Il Kosovo ha vietato il mining di criptovalute, ossia il processo con cui si validano le transazioni di una blockchain risolvendo complesse operazioni matematiche. Per farlo bisogna utilizzare macchine dedicate, che consumano molta energia. Le mining farm tendenzialmente utilizzano decine – più spesso centinaia – di macchine diverse, e in questo momento il paese sta vivendo una delle più gravi e drammatiche crisi energetiche della sua storia recente.

Perché il Kossovo ha vietato il mining

Il mining è fondamentale per il funzionamento di strumenti decentralizzati come le criptovalute. Ogni transazione delle più importanti blockchain – come quella usata dai Bitcoin, ma vale anche per la rete di Ethereum – viene infatti validata non da un ente centrale, ma da migliaia di attori diversi sparsi in tutto il mondo, che concorrono tra di loro a risolvere complesse operazioni prima di tutti gli altri – proprio perché vengono ricompensati con nuova valuta.

Man mano che una blockchain diventa più matura – e aumenta la quantità di valuta generata e quindi in circolazione -, tendenzialmente le operazioni matematiche necessarie per validare le transazioni (e ricevere valuta) diventano più complesse, richiedendo quindi non solo macchine con un hash power più elevato, ma anche un dispendio di energia superiore.

Oggi il Kosovo è colpito da una grave crisi energetica, ma in passato il paese – per il costo piuttosto basso della sua energia – era diventata una meta particolarmente ambita dalle aziende e dalle persone che si sono specializzate nel mining di criptovalute.

La crisi energetica in Kosovo

Il 40% dell’energia utilizzata in Kosovo è prodotta all’estero.
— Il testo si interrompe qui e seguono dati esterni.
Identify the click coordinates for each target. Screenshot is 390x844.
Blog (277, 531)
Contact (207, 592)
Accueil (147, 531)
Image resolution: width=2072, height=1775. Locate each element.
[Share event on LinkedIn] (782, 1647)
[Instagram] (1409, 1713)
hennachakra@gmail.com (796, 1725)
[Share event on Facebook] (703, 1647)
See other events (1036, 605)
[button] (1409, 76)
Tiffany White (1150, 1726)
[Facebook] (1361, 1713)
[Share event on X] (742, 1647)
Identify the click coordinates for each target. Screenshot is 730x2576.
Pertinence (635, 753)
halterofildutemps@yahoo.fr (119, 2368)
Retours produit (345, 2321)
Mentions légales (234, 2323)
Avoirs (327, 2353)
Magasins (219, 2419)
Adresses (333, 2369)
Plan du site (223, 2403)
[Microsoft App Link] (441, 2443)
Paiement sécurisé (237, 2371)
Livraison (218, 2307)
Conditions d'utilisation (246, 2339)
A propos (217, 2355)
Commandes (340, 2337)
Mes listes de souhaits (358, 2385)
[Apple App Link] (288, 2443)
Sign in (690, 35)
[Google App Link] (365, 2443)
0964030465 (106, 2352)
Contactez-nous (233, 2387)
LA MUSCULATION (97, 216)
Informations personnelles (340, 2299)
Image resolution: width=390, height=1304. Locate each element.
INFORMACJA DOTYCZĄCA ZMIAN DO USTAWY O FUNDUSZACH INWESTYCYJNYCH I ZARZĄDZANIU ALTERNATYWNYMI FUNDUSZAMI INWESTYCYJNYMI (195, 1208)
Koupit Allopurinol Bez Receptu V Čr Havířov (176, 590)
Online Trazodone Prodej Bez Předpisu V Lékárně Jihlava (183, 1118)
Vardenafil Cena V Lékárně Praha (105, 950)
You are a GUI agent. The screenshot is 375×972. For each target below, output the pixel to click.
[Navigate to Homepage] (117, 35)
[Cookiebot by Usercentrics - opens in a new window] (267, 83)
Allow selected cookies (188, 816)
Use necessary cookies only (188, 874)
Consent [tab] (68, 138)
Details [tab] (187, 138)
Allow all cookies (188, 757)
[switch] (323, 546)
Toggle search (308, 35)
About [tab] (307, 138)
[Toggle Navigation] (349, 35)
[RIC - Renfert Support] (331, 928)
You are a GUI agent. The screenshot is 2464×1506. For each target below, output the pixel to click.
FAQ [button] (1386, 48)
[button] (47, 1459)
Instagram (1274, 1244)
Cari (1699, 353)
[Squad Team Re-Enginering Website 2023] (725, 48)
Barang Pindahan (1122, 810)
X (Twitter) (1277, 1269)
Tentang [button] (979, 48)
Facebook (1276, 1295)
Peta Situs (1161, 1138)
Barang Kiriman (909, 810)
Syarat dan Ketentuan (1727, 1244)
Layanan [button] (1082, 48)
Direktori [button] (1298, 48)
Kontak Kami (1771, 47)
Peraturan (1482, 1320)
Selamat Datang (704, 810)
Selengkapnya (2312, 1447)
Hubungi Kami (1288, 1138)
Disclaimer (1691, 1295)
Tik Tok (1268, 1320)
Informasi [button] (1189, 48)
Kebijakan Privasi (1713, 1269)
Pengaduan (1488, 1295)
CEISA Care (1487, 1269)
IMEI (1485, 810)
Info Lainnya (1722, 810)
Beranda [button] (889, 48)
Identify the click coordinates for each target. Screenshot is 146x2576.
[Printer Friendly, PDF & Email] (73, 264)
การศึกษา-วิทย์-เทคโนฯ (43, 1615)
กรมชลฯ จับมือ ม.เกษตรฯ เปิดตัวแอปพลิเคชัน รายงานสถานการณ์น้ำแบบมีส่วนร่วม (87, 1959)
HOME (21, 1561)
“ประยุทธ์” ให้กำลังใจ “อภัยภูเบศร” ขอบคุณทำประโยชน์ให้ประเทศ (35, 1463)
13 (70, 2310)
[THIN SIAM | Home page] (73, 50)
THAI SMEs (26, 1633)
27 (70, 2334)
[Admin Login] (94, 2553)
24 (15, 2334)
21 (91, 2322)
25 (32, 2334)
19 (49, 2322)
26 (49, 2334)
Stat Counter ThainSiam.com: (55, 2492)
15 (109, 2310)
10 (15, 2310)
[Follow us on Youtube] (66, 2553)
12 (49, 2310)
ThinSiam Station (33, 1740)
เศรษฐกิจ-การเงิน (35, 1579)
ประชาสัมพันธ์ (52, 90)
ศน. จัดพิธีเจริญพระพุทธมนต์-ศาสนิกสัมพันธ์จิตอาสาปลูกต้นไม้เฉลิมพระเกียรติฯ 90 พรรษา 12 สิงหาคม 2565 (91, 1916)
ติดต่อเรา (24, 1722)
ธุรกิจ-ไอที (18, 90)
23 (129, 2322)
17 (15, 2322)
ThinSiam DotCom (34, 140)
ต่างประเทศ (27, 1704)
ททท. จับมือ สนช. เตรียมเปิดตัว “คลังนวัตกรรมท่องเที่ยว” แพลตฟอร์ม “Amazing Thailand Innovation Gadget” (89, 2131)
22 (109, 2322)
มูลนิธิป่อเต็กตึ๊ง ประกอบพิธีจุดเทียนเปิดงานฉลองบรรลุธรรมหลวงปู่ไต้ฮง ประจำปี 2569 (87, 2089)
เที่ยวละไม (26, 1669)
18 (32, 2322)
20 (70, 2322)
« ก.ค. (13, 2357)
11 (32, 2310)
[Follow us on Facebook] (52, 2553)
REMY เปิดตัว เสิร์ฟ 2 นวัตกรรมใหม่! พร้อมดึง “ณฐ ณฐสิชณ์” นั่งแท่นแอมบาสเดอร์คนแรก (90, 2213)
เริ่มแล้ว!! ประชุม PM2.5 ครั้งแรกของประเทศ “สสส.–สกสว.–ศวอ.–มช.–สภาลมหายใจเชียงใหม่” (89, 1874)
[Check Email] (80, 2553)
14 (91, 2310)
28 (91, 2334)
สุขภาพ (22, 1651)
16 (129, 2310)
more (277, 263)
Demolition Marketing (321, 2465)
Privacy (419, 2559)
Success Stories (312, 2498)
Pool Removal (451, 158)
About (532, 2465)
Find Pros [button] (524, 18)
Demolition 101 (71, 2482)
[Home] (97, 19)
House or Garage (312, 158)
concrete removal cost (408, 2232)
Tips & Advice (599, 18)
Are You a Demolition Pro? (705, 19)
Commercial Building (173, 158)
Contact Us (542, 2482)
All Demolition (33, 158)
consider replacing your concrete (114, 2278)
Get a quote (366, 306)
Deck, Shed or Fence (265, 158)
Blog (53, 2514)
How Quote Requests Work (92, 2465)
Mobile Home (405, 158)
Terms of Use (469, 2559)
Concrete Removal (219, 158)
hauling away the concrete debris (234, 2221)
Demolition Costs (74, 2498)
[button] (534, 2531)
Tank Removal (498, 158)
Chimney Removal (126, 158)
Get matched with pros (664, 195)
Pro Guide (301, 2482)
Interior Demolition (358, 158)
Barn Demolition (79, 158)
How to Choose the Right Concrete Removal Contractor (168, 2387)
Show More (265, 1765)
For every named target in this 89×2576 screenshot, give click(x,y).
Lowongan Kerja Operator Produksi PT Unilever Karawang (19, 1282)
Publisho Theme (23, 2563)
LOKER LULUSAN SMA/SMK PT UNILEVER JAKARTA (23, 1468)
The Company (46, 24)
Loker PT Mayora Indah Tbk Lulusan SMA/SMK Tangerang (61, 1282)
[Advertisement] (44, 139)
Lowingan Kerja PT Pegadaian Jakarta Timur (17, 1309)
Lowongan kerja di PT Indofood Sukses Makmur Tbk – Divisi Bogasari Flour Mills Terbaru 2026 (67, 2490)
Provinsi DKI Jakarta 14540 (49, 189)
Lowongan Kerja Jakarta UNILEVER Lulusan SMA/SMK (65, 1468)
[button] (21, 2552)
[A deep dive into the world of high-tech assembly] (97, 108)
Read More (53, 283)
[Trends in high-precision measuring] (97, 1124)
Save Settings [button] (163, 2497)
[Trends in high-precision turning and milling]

Il paese, anche per la sua economia relativamente debole, è particolarmente soggetto alle conseguenze della crisi energetica che interessa pressoché tutta l’Europa.

A questo si sono aggiunti altri problemi fortuiti,  ad esempio verso la fine del 2021 le autorità erano state costrette a fermare momentaneamente la più grande centrale a carbone del paese, per far fronte ad un grave problema tecnico.

Dopo l’incidente il governo ha dovuto dichiarare uno stato d’emergenza di 60 giorni, ottenendo in questo modo l’autorità necessaria per prendere provvedimenti sempre più drastici – inclusi alcuni frequenti blackout controllati – per razionare l’energia.

Il Kosovo non è il primo paese a vietare il mining di criptovalute. A maggio del 2021 era stato il turno dell’Iran, che aveva preso questa decisione per motivi molto simili. Anche la Cina – che un tempo vedeva la più alta concentrazione di miner al mondo -ha vietato ogni forma di mining, anche se in questo caso, verosimilmente, le ragioni del ban, più che altro, vanno ricercate nella crescente ostilità del partito comunista cinese nei confronti delle criptovalute.